For developing countries, the challenge is greater. They were behind to start with. Mexico finds itself being displaced by China in serving the U.S. market, even though Mexico is right next door. The key task is to free local entrepreneurs to operate efficiently and to put good infrastructure and education in place.

In geopolitics, much focus will turn to a fight over raw materials as developing nations add great needs for energy and the minerals and food needed to urbanize and industrialize. He also sees severe environmental problems ahead.

The Muslim world is mostly seen as being left out . . . and becoming resentful . . . leading to more terrorism.

Mr. Friedman also encourages companies and countries to find ways to open up this new world to the 3 billion poorest people.

At the end, he describes a world of unbounded opportunity if we only have enough imagination to create a better future.

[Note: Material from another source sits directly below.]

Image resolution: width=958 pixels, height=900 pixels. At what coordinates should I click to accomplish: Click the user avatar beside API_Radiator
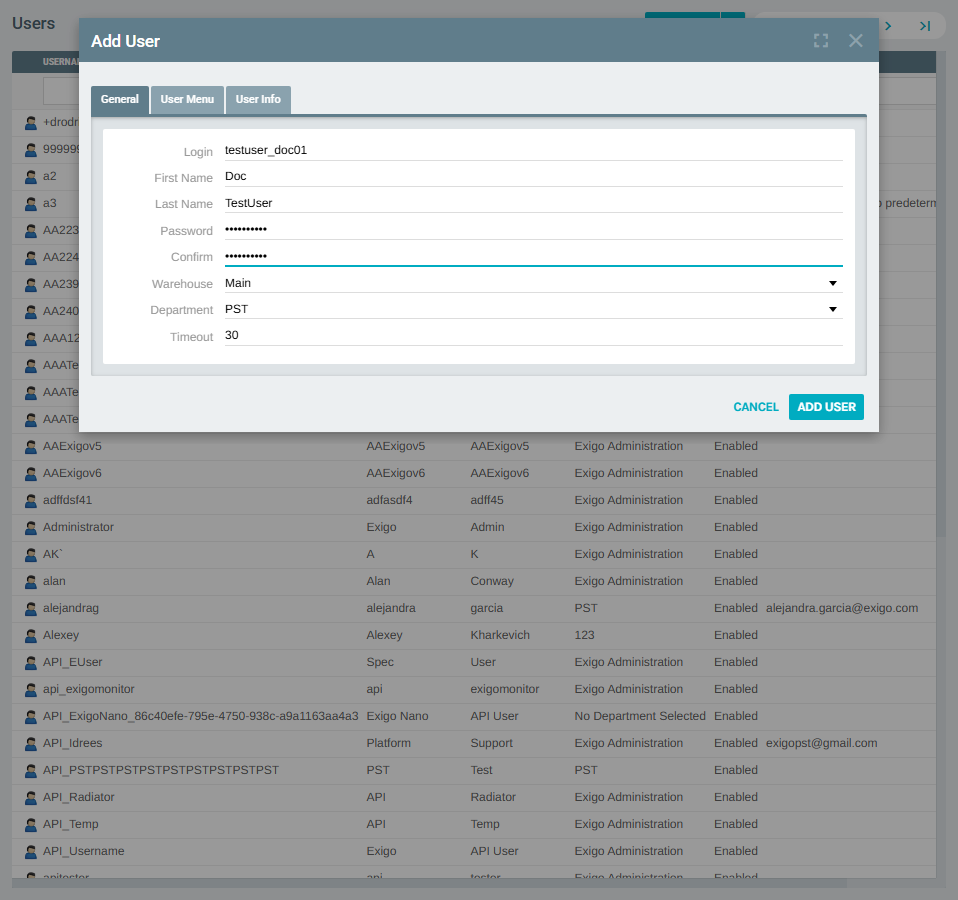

Mr. Friedman is a good writer, a confessed humanist and a great teller of anecdotes. He traveled to many of the places he wrote about in the book which gives his story depth, color and texture. It also makes his messages more compelling and interesting.

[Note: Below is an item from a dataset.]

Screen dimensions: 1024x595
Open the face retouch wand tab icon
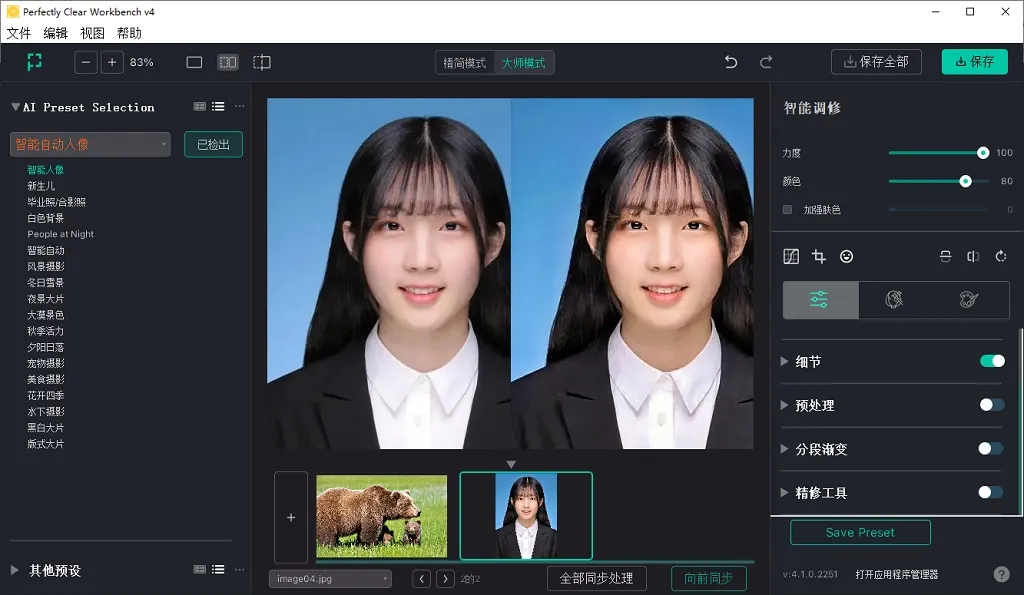[894, 299]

The book has three flaws that will bother many people.

First, his points about global business competition are not new in any way. So this book will be largely a waste of time for those who have been following this development for some time. As a result, this book will be of most value to those who are new to the subject.

Second, his central metaphor of a flat world doesn't really work. Mr. Friedman is arguing that we have a level global playing field except for some minor advantages that already exist (location, raw materials such as oil, education levels, computer and communications access, and knowledge of languages). If he had called the book "The Playing Field Is Level," that metaphor would have worked. He is also arguing that communications place us in great proximity to one another and that trend is continuing. From that observation, it's possible to see the world as a concave bowl with ever rising sides causing all of us to slide closer together at the bottom. "The World Is a Concave Bowl with Rising Sides" isn't much of a book title, so I can see why he avoided that metaphor. Nevertheless, the title metaphor is wrong and it's annoying to have to read so much about it throughout the book. I also found the cover illustration to be annoying for this reason. The world he is describing is one where sailing ships will founder because they cannot survive pitched battles with other sailing ships that have better guns and maneuverability . . . not one where some people are falling off the end of the earth. It's a great illustration . . . but for another book.

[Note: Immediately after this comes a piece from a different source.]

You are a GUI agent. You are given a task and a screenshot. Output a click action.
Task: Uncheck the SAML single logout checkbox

Third, many of his solutions are more rhetorical than real. Mr. Friedman would have done better to seek out those who have created major solutions to difficult problems (such as the Grameen Bank in creating entrepreneurs among the impoverished) rather than to describe little experiments that companies have done. But the rhetoric will encourage you to think about what he has to say . . . and perhaps your imagination will be stimulated to see new ways you can contribute. If so, that would be good.

Find new ways to achieve old objectives! And good luck to you as you do.

Very disappointing3
I had heard quite a bit of good about this book and its author, but I was disappointed.

The overall message I tend to agree with, but - boy! - does he flog the idea! The examples are often pertinent and his arguments persuasive (US tax forms completed in India?) but the book suffers from the author's verbosity.

One or two examples would be fine, but any more than that becomes overkill. Arguments tend to be made in five different forms, and if a sixth can be made too, then the author goes for it.

It started well but then got difficult. I reached half-way and called it a day.

A pity - I'd have finished the book had Thomas Friedman or his editor cut out the overkill. A half or less would have been fine.